Within the broader discussion involving the panel and the audience, the following queries and concerns were explored and discussed from the different perspectives of families and nursing, midwifery and health visiting:
- Do fields of nursing help or do we need more generic education with specialisms to meet the complexity of healthcare?
- Do we really deliver family-focused care, how is it defined and enacted?
- What about people with no family?
- Families can be problematic, what preconceptions do people bring?

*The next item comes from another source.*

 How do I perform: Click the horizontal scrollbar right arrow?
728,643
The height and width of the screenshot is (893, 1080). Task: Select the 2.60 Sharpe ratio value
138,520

- Are we a person before a patient?
- Family therapy clinics means people could have been helped earlier
- There are differences in attitudes towards families in different cultures
- We need to recognise inequalities in healthcare
- We need family-nursing champions and role models
- Guidance needs to be short and to the point
- Hospital vs community and family dynamics
- Isolated patents are not always visible
- Professional socialisation
- Plan to increase number of UK nurses by 2024 – we need to ‘sell it’ as a career
- We need to demonstrate why theory is important in delivering nursing, midwifery and health visiting curricula
- The evidence-base is needed to demonstrate the action needed… the call to action
- Placement capacity is a barrier.
Participants concluded that the partnership between the UK and Ireland IFNA Chapter and nursing, midwifery and health visitor leaders could actively support and promote future efforts to explore the more active role that nurses, midwives and health visitors can take in considering and caring for families in order to improve family members’ health and wellbeing outcomes. It was agreed that this roundtable discussion increases the wider national debate around nursing provision for patients, clients and their families and why it is so important to ‘think family’.
The debate later received some positive press coverage, including Nursing Times, Sheffield Chamber of Commerce, the Sheffield Star, Sheffield Telegraph, and Big Stamp.